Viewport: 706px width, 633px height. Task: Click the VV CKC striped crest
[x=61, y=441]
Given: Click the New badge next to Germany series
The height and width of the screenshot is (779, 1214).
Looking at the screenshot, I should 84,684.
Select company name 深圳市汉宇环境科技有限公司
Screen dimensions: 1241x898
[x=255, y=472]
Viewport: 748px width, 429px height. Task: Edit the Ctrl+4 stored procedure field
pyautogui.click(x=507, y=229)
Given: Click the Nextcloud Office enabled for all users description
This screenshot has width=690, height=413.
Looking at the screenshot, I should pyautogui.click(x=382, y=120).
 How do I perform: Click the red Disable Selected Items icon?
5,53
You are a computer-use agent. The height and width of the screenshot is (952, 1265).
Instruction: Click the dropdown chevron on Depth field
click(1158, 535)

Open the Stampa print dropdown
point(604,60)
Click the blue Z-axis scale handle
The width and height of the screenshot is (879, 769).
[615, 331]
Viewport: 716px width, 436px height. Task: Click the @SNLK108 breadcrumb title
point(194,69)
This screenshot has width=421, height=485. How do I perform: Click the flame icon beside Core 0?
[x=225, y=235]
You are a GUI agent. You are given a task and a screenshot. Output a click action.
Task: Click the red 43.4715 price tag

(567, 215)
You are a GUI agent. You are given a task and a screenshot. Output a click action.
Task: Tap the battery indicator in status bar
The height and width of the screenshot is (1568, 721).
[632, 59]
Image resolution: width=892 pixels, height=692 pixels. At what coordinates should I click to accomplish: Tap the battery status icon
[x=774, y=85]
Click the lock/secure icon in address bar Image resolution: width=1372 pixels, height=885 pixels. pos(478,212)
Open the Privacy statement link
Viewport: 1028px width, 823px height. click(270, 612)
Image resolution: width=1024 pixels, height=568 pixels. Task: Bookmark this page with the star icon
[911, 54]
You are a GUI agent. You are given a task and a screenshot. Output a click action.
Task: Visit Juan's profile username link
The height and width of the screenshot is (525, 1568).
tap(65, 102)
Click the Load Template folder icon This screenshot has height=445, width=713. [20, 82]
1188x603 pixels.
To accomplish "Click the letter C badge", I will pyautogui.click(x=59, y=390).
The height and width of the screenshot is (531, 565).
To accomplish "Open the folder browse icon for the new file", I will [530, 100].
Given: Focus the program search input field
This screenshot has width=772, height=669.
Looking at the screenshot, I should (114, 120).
++++++++++
§ Your instructions:
Everything in the data above must be reproduced exactly.

§ Output:
Viewport: 706px width, 633px height. Task: Click the VV CKC striped crest
[x=61, y=441]
Given: Click the New badge next to Germany series
The height and width of the screenshot is (779, 1214).
Looking at the screenshot, I should 84,684.
Select company name 深圳市汉宇环境科技有限公司
Screen dimensions: 1241x898
[x=255, y=472]
Viewport: 748px width, 429px height. Task: Edit the Ctrl+4 stored procedure field
pyautogui.click(x=507, y=229)
Given: Click the Nextcloud Office enabled for all users description
This screenshot has width=690, height=413.
Looking at the screenshot, I should pyautogui.click(x=382, y=120).
 How do I perform: Click the red Disable Selected Items icon?
5,53
You are a computer-use agent. The height and width of the screenshot is (952, 1265).
Instruction: Click the dropdown chevron on Depth field
click(1158, 535)

Open the Stampa print dropdown
point(604,60)
Click the blue Z-axis scale handle
The width and height of the screenshot is (879, 769).
[615, 331]
Viewport: 716px width, 436px height. Task: Click the @SNLK108 breadcrumb title
point(194,69)
This screenshot has width=421, height=485. How do I perform: Click the flame icon beside Core 0?
[x=225, y=235]
You are a GUI agent. You are given a task and a screenshot. Output a click action.
Task: Click the red 43.4715 price tag

(567, 215)
You are a GUI agent. You are given a task and a screenshot. Output a click action.
Task: Tap the battery indicator in status bar
The height and width of the screenshot is (1568, 721).
[632, 59]
Image resolution: width=892 pixels, height=692 pixels. At what coordinates should I click to accomplish: Tap the battery status icon
[x=774, y=85]
Click the lock/secure icon in address bar Image resolution: width=1372 pixels, height=885 pixels. pos(478,212)
Open the Privacy statement link
Viewport: 1028px width, 823px height. click(270, 612)
Image resolution: width=1024 pixels, height=568 pixels. Task: Bookmark this page with the star icon
[911, 54]
You are a GUI agent. You are given a task and a screenshot. Output a click action.
Task: Visit Juan's profile username link
The height and width of the screenshot is (525, 1568).
tap(65, 102)
Click the Load Template folder icon This screenshot has height=445, width=713. [20, 82]
1188x603 pixels.
To accomplish "Click the letter C badge", I will pyautogui.click(x=59, y=390).
The height and width of the screenshot is (531, 565).
To accomplish "Open the folder browse icon for the new file", I will [530, 100].
Given: Focus the program search input field
This screenshot has width=772, height=669.
Looking at the screenshot, I should (114, 120).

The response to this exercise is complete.